Rewrite each line of the material below with "checkbox" changed to "check box" and everything else left as is. Omit the pictures from your output.
---------------
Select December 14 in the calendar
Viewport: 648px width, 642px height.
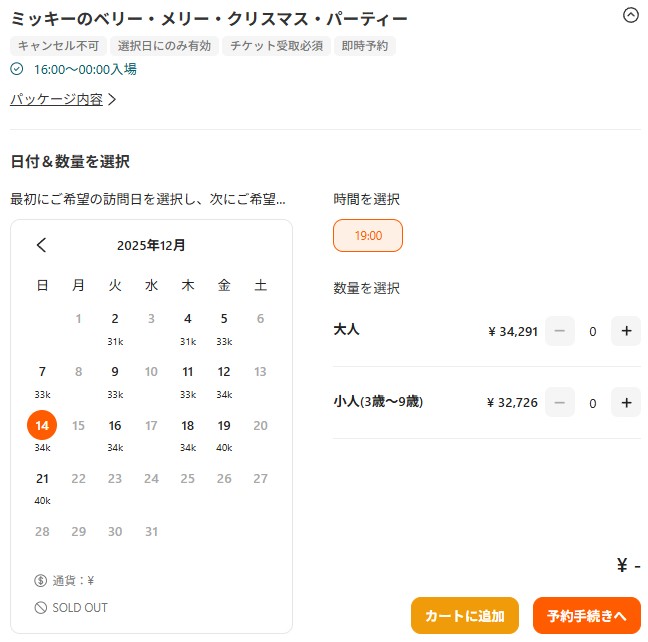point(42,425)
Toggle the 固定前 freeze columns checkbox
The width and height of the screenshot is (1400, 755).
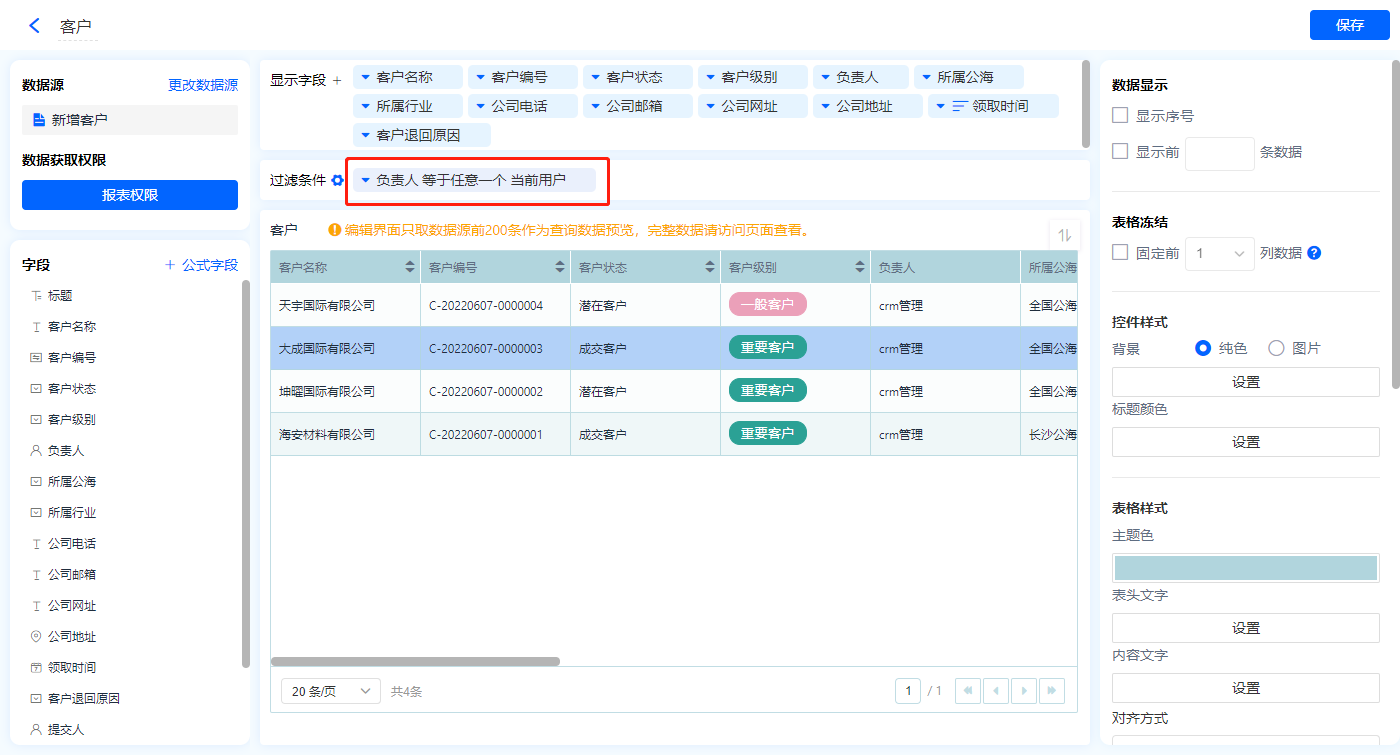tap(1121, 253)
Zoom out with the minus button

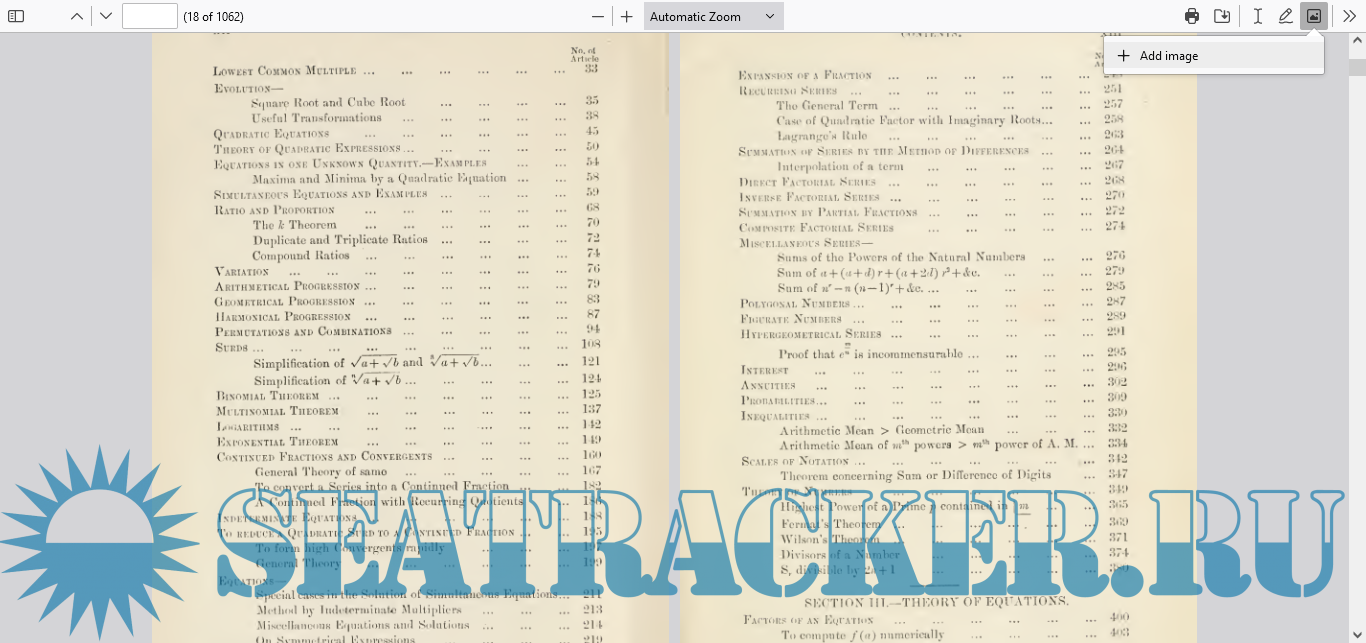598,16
---------------
Reply to the exercise
Select December 14 in the calendar
Viewport: 648px width, 642px height.
point(42,425)
Toggle the 固定前 freeze columns check box
The width and height of the screenshot is (1400, 755).
tap(1121, 253)
Zoom out with the minus button

598,16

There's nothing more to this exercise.